### Required work
In this exercise, retype exactly and only the lines from the top of the entries below through the line that holds "Task: Select the 280 colorbar label", omitting pictures.

━━━ Records to process

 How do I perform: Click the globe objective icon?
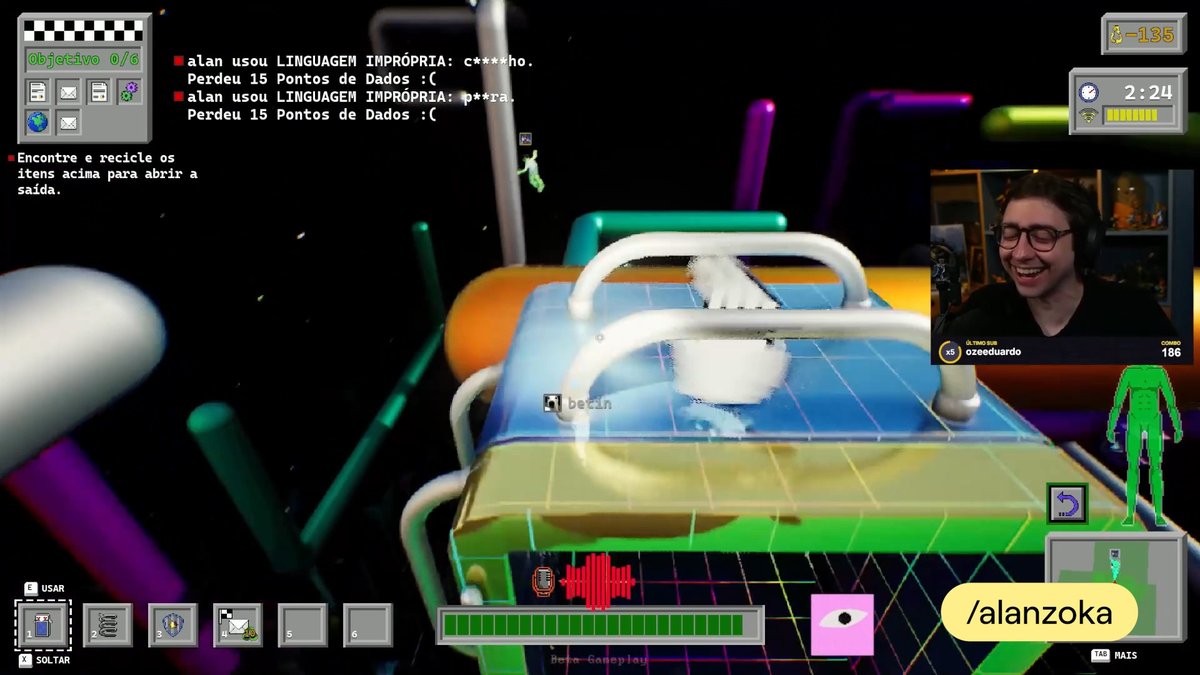click(37, 123)
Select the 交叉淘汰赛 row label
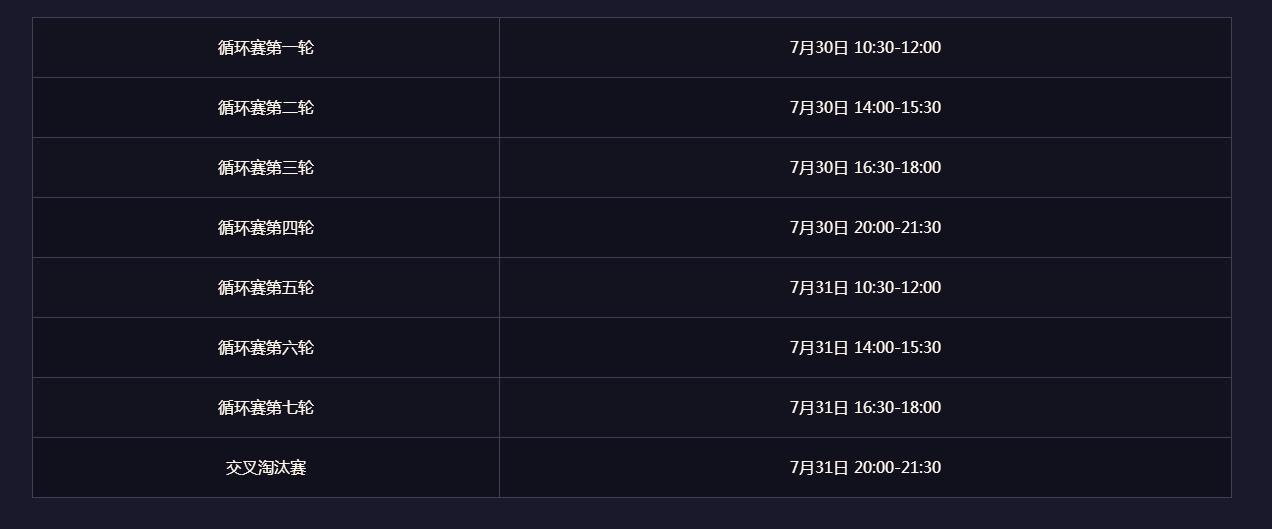 coord(266,467)
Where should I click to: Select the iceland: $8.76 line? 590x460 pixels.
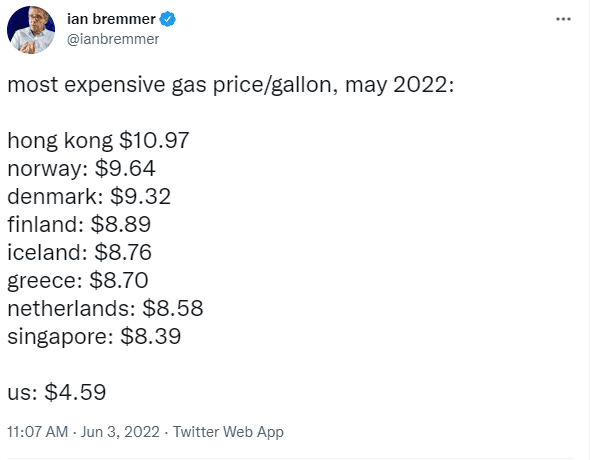(79, 252)
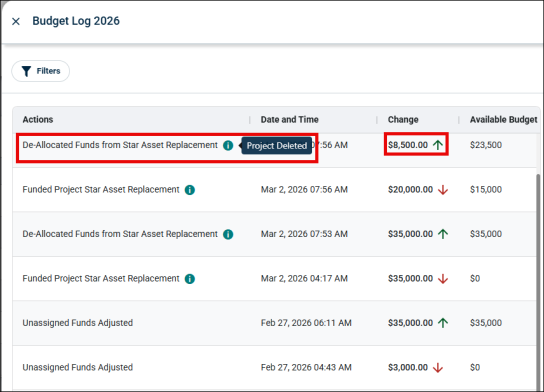Viewport: 544px width, 392px height.
Task: Click info icon for Mar 2 07:53 AM row
Action: [228, 234]
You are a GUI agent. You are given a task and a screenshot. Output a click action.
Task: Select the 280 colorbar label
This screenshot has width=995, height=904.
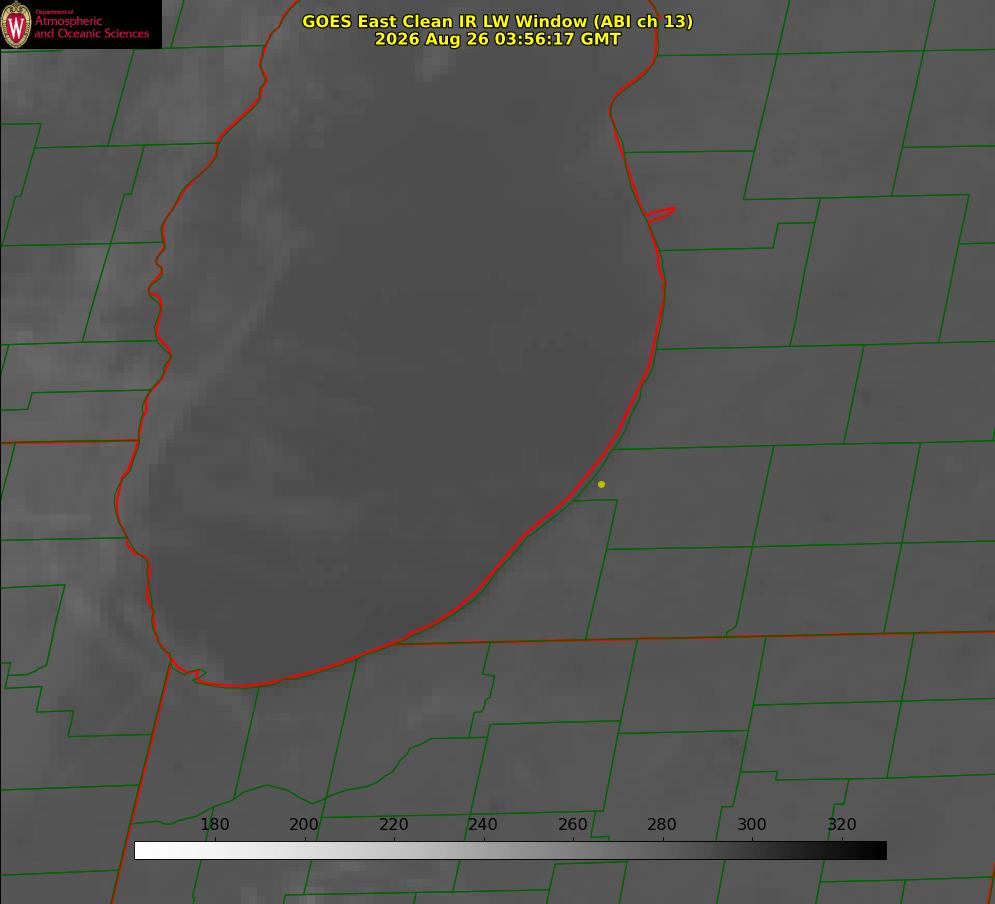pos(662,824)
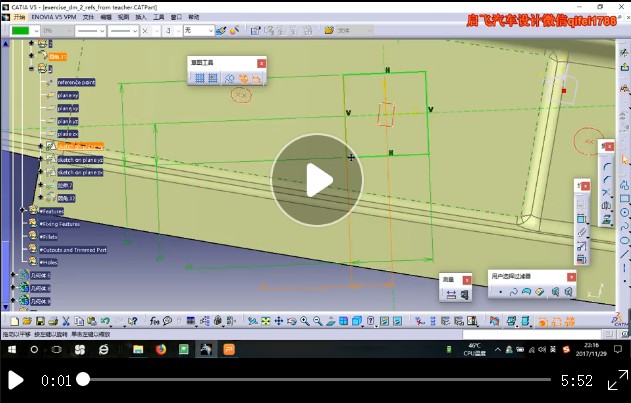Open the 开始 menu in menu bar

[x=19, y=17]
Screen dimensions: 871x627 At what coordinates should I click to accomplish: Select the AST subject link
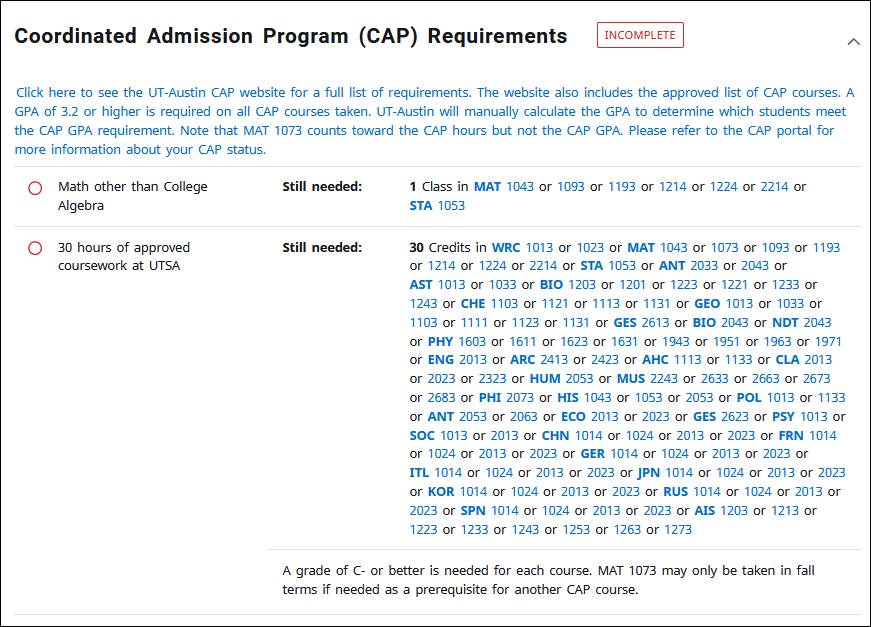(421, 285)
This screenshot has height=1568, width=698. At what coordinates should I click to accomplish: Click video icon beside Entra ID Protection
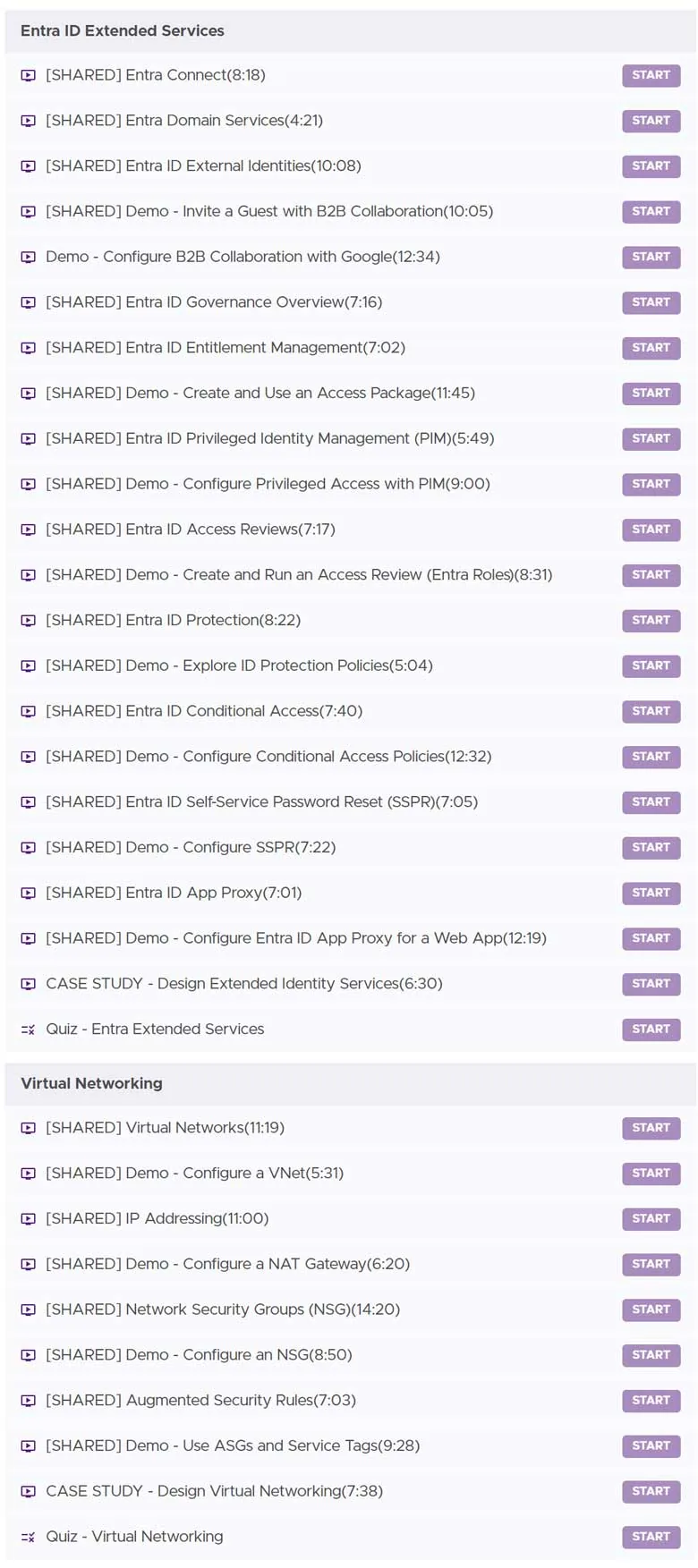tap(29, 620)
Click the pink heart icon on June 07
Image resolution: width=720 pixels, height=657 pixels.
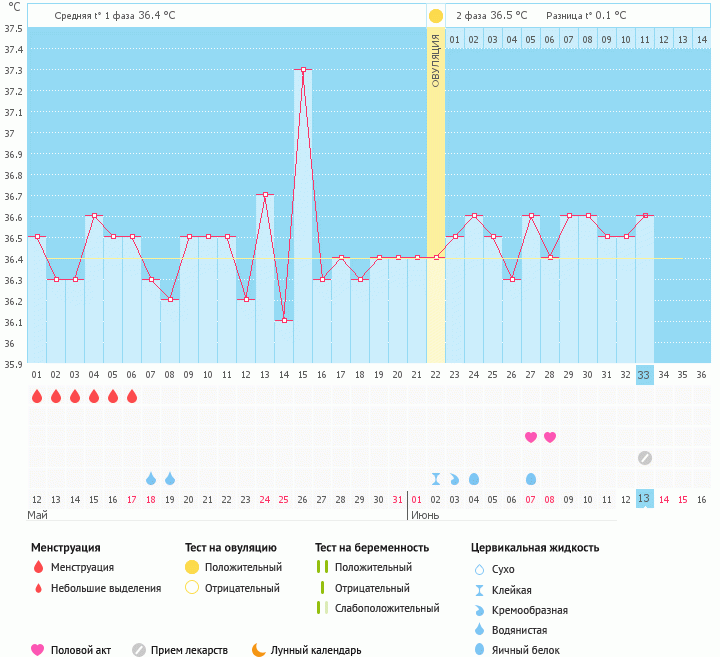531,437
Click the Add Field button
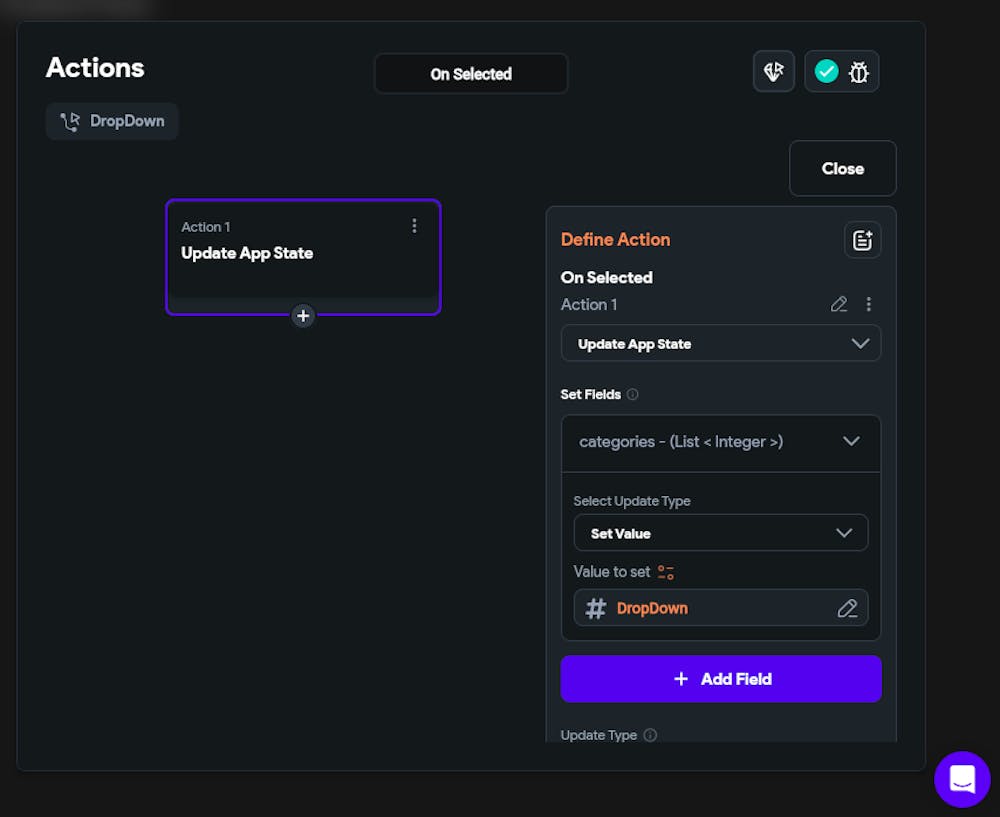Viewport: 1000px width, 817px height. pos(720,679)
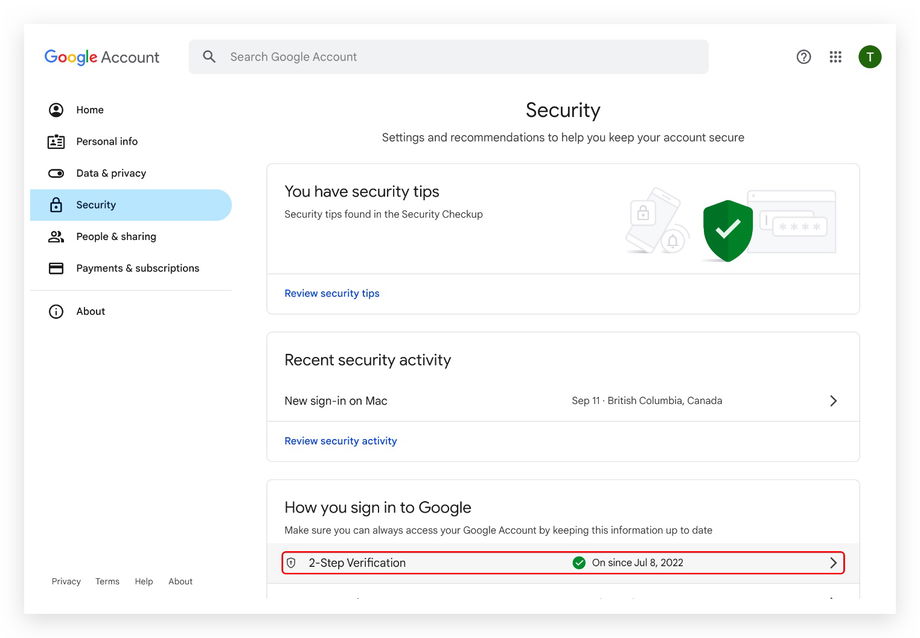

━━━━━━

### Your response
 How do I perform: Click the globe objective icon?
click(37, 123)
Select the 交叉淘汰赛 row label
 coord(266,467)
Where should I click to: Select the iceland: $8.76 line? 590x460 pixels.
(79, 252)
Viewport: 544px width, 392px height.
Task: Click info icon for Mar 2 07:53 AM row
Action: [228, 234]
You are a GUI agent. You are given a task and a screenshot. Output a click action.
Task: Select the 280 colorbar label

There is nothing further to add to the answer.